🤖 AI Summary
Existing methods for human parsing suffer from two key limitations: (1) fixed label vocabularies hinder fine-grained clothing and body-part recognition, and (2) open-vocabulary segmentation often treats the human body as a single category, lacking pixel-level semantic discrimination and instance-aware decomposition. To address these challenges, we propose a texture-aware representation learning framework that pioneers the integration of image-driven 3D texture diffusion models (I2Tx) into human parsing. Leveraging prompt-guided generation and feature distillation, our method extracts structural-aligned, semantically sensitive 3D texture-aware features, enabling multi-instance disentanglement and open-vocabulary pixel-level semantic segmentation. Extensive cross-dataset experiments demonstrate significant improvements in zero-shot parsing accuracy and generalization—particularly for unseen clothing categories and full-body parts.
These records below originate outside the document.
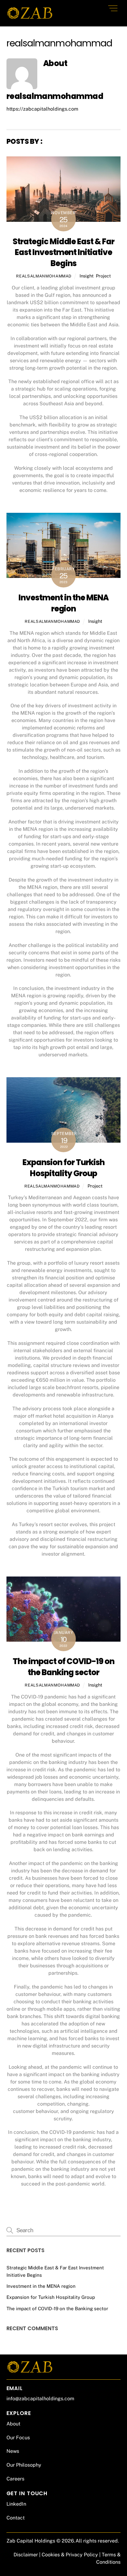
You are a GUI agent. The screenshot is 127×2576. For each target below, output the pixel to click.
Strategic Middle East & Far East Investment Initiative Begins (63, 252)
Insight (87, 275)
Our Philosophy (23, 2465)
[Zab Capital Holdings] (29, 18)
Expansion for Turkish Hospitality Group (63, 1168)
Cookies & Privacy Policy (70, 2555)
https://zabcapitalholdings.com (42, 109)
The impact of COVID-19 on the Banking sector (63, 1667)
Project (103, 275)
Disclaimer (26, 2555)
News (12, 2451)
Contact (15, 2518)
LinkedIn (16, 2504)
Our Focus (18, 2438)
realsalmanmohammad (44, 276)
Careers (15, 2479)
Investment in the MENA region (63, 603)
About (13, 2424)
Our approach establishes a novel paradigm for fine-grained, open-vocabulary human parsing with strong compositional and semantic expressivity.
📝 Abstract
Existing methods for human parsing into body parts and clothing often use fixed mask categories with broad labels that obscure fine-grained clothing types. Recent open-vocabulary segmentation approaches leverage pretrained text-to-image (T2I) diffusion model features for strong zero-shot transfer, but typically group entire humans into a single person category, failing to distinguish diverse clothing or detailed body parts. To address this, we propose Spectrum, a unified network for part-level pixel parsing (body parts and clothing) and instance-level grouping. While diffusion-based open-vocabulary models generalize well across tasks, their internal representations are not specialized for detailed human parsing. We observe that, unlike diffusion models with broad representations, image-driven 3D texture generators maintain faithful correspondence to input images, enabling stronger representations for parsing diverse clothing and body parts. Spectrum introduces a novel repurposing of an Image-to-Texture (I2Tx) diffusion model -- obtained by fine-tuning a T2I model on 3D human texture maps -- for improved alignment with body parts and clothing. From an input image, we extract human-part internal features via the I2Tx diffusion model and generate semantically valid masks aligned to diverse clothing categories through prompt-guided grounding. Once trained, Spectrum produces semantic segmentation maps for every visible body part and clothing category, ignoring standalone garments or irrelevant objects, for any number of humans in the scene. We conduct extensive cross-dataset experiments -- separately assessing body parts, clothing parts, unseen clothing categories, and full-body masks -- and demonstrate that Spectrum consistently outperforms baseline methods in prompt-based segmentation.